• **SUPPLIED MATERIAL**:
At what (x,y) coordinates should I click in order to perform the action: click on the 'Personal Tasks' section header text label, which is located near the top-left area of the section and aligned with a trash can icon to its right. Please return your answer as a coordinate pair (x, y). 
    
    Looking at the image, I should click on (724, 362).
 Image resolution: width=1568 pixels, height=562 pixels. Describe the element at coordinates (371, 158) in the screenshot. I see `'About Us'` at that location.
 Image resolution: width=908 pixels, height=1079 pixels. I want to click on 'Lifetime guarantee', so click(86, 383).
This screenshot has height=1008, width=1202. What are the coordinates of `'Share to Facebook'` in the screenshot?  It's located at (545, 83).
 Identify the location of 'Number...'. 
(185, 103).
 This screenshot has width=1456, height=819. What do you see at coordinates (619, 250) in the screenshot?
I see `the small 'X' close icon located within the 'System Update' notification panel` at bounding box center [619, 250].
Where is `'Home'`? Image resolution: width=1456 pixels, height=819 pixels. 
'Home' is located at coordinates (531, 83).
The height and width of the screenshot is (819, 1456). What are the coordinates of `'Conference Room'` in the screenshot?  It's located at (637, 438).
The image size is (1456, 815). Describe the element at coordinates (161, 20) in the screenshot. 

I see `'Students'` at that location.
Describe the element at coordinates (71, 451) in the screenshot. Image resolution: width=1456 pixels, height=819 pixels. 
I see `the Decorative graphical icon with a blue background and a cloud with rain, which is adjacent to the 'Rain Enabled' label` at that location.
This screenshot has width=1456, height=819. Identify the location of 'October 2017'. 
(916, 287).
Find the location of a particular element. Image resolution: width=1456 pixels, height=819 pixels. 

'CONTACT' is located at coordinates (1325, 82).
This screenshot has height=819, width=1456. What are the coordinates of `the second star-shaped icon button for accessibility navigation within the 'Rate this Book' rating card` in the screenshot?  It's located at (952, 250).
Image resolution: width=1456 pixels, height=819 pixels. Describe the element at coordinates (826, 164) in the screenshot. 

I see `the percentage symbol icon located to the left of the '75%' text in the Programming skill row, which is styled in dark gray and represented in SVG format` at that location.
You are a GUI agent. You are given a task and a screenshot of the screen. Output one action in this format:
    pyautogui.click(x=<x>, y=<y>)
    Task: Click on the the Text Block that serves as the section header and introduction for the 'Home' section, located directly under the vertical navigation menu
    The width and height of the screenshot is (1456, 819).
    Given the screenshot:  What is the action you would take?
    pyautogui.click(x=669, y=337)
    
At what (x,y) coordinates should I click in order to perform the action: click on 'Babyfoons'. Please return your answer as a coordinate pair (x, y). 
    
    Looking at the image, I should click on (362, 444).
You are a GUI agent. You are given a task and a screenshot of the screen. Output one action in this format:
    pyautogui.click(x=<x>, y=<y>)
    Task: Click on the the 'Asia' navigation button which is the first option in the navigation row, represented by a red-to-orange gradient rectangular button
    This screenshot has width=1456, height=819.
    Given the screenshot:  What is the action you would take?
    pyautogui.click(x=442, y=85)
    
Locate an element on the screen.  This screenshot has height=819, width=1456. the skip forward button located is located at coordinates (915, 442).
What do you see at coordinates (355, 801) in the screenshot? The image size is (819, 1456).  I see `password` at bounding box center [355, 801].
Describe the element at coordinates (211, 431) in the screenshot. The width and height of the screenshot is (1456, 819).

• **YOUR INSTRUCTIONS**:
Reproduce verbatim the lines of the listing between the line holding "Find the location" and the line holding "This screenshot has height=819, width=1456. What", inclusive.

• **ANSWER TO THIS EXERCISE**:
Find the location of a particular element. Image resolution: width=1456 pixels, height=819 pixels. 

'CONTACT' is located at coordinates (1325, 82).
This screenshot has height=819, width=1456. What are the coordinates of `the second star-shaped icon button for accessibility navigation within the 'Rate this Book' rating card` in the screenshot?  It's located at (952, 250).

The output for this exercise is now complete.